Bombardier a publié ses résultats annuels le 21 février. Ils font état d’une baisse de 8,2% de son chiffre d’affaires à 16,8 milliards de dollars et de 20% de son bénéfice net à 692 millions de dollars. Mais Pierre Beaudoin, le Président de l’avionneur canadien, a tenu à rassurer : « Nos résultats de 2012 ne sont pas représentatifs de notre potentiel. » Le carnet de commandes, qui a atteint un niveau record, est le témoin selon lui que les prochaines années sont prometteuses.
En ce qui concerne Bombardier Aéronautique, le chiffre d’affaires est resté stable à 8,6 milliards de dollars mais le résultat opérationnel hors éléments extraordinaires s’est rétracté de 24% à 382 millions de dollars. Les livraisons d’appareils ont en effet été moins nombreuses qu’en 2011 : 233 contre 245.
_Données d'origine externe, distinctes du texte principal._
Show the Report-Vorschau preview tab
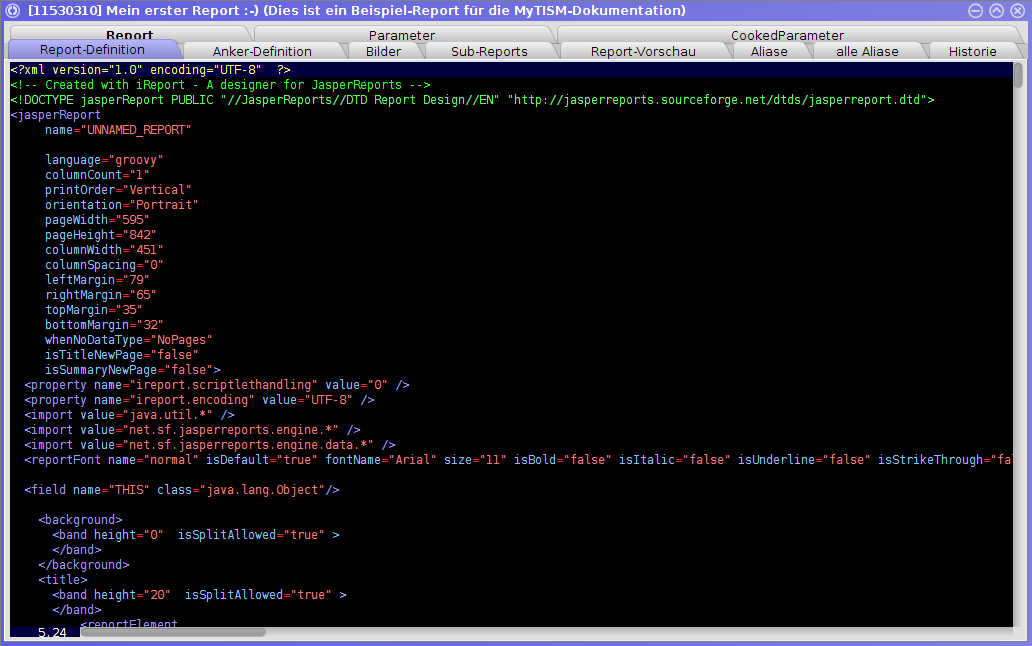Viewport: 1032px width, 646px height. [643, 51]
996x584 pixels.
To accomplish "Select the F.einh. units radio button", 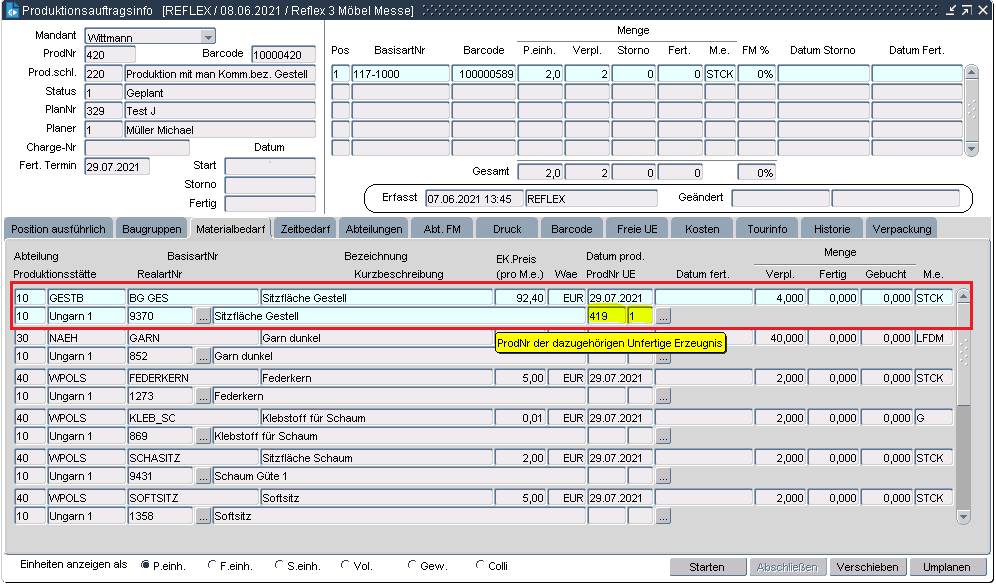I will click(212, 566).
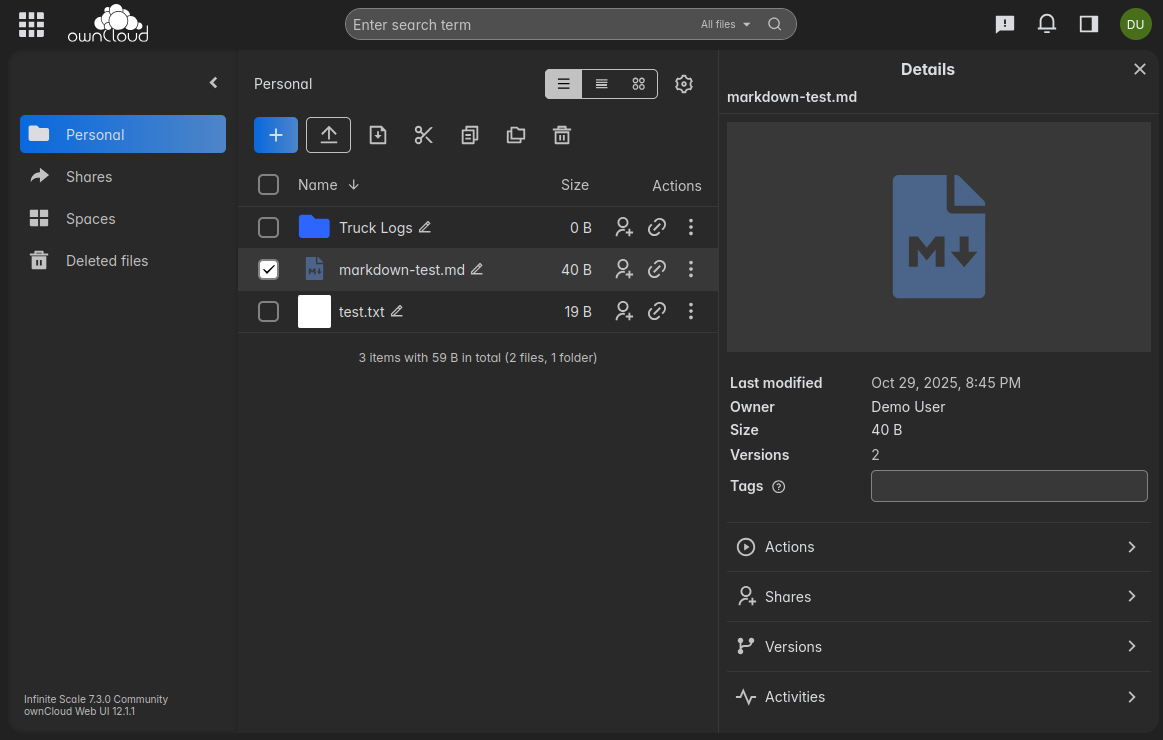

En revanche, les prises de commandes ont explosé, passant de 54 à 138 appareils commerciaux et de 191 à 343 avions d’affaires. Le carnet de commandes a ainsi atteint une valeur record de 32,9 milliards de dollars. D’où l’assertion de Pierre Beaudoin : « Après avoir fait preuve de résilience tout au long de la crise économique, Bombardier est aujourd’hui à un tournant. »
En 2013, le nombre de livraisons devrait ainsi augmenter de 179 à 190 avions d’affaires et de 50 à 55 appareils commerciaux. Quant à la marge opérationnelle, Bombardier espère la maintenir à 6%.
L’avionneur a également souligné qu’il avait atteint le point culminant pour ses coûts de développement. Le programme CSeries progresse : le premier appareil d’essai en vol (FTV1) est à un stage avancé d’assemblage et ses moteurs (PW1500 de Pratt & Whitney) ont été certifiés par Transports Canada. Il devrait réaliser son vol inaugural à la fin du mois de juin. Le CS100 doit entrer en service à l’été 2014 et le CS300 à la fin 2014.